Thursday, October 6th, 2011

There once was a man who had…. 5 daughters. (You might be thinking of Tevye from Fiddler on the Roof, and to be honest, so were we at times.)
From the beginning, Brian and I were mindful we faced a gender problem in choosing to dramatize the parable of the lost son. The story is about a father who had two sons, and there isn’t a woman mentioned except for the Elder Brother’s inflammatory use of the word, harlot or prostitute, depending upon your translation. On face value, a bit misogynistic? That could make for some dicey storytelling with unintended implications if we chose to stay historic and mythic and not contemporize the snot out of the parable.
To my mind, this isn’t necessarily a shortcoming of the story itself, since the themes of family, belonging and identity transcend the limitations of the context of male sonship. Furthermore, Jesus has a remarkably strong track record of honor and advocacy toward women in the biblical record – well ahead of his time and well ahead of the curve.
Thoughtful writers and choreographers have retold this story and inserted a sister here or a siren there, but we wanted more than a female character who serves the male story arc. Near Eastern scholar Kenneth Bailey, in his many writings on Luke 15, suggests that the mother had to be intentionally left out by Jesus, given the cultural expectations that a Jewish mother might likely side with her son(s) against the father (think Rebekah and Jacob) and thus muddy the plot! Nevertheless, we wanted at least one woman in the story whose contributions and stakes are as consequential as the powerful men we’ve grown so much to love.
We aimed for one, we settled on five.
There’s the baby, of course. It’s no coincidence that she’s a little girl, and that her destiny is at the crux of the story’s dilemma.
And there’s the veiled messenger who risks her life traveling alone in the open wilderness, offering her own servitude along with the plea for sanctuary for the motherless child.

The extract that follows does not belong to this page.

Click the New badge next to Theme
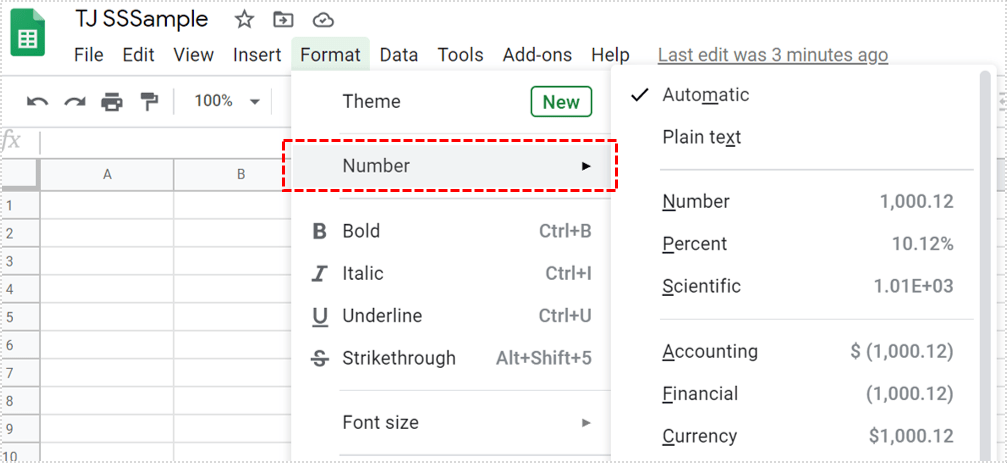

Then there’s the mother of the child, a Young Trader Woman with her own history, making brave and bold moral choices in the face of limited options.
Finally, there are the Servant and the Servant’s Daughter, another mother and daughter who came to the town of Provision in need of shelter years ago. They were received by the Father of parable and his then living wife, and became integral to his household upon his wife’s death.

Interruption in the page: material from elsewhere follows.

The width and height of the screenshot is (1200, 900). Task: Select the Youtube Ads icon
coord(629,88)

Three of these characters can be found in the parable in a manner of speaking: the Servant is the one told to fetch the Father’s sandals, robe and ring; her daughter is the servant summoned by the Elder Brother upon his return from the field and discovery of the party; and, as mentioned before, there’s the proverbial prostitute. Our story, in the case of the Young Trader Woman, begs the question, is she really a prostitute?

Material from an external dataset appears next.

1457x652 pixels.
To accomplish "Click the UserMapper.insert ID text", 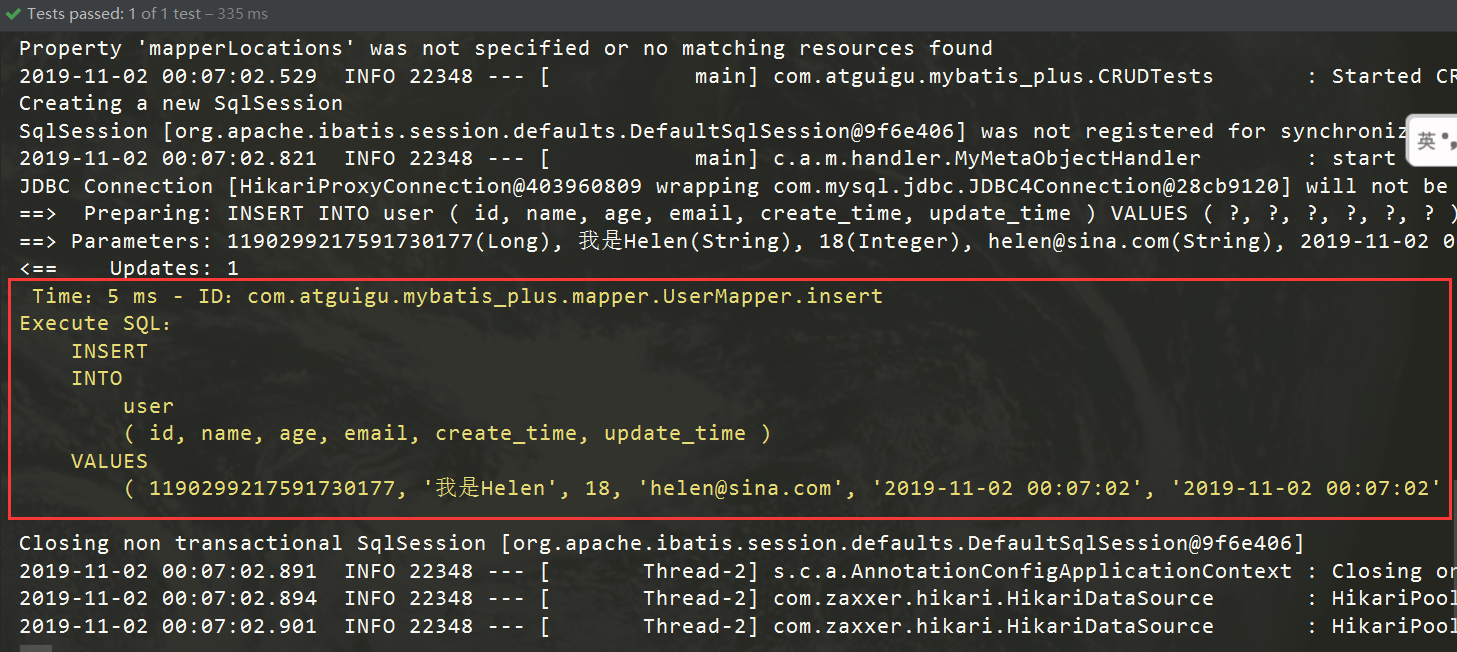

Bailey contends there is no prostitute in the story, but rather that the prostitute is a product of the Elder Brother’s vicious, religious imagination. Bailey goes to great pains to cast the Younger Son’s adventures as one of extravagance but not necessarily sexual immorality. In looking at the context of Jesus’ original audience – the religious leaders and the so-called sinners – Bailey suggests that Jesus is deliberately playing on the mean-spirited disapproval of the religious toward the sinners in how he characterizes the brothers. Might Jesus be implying here (and elsewhere) that the religious imagination hyperbolizes the depravity of sinners as a means of self-justification? According to Bailey, the Elder Brother is the one who’s been thinking a lot about prostitutes, moreso than his seemingly bad-boy little brother. As far as biblical scholarship goes, this is pretty racy stuff!
In the end, we had a hard time imagining that a healthy young man on an adventure with a fistful of gold would exclude women from his extravagance, even if he wasn’t a bad boy. So we aimed for a happy middle-ground: the Young Trader Woman may very well be a prostitute, but not as result of her own choice or depravity. And that’s certainly not who she is in the Younger Son’s eyes.
That the Young Trader Woman’s journey stole focus for the final chapter of the “story version” was a delightful surprise. This came as a grace. Though we intentionally sought and worked for a compelling daughter’s story, when she and her sisters showed up, it felt like an unearned and undeserved gift.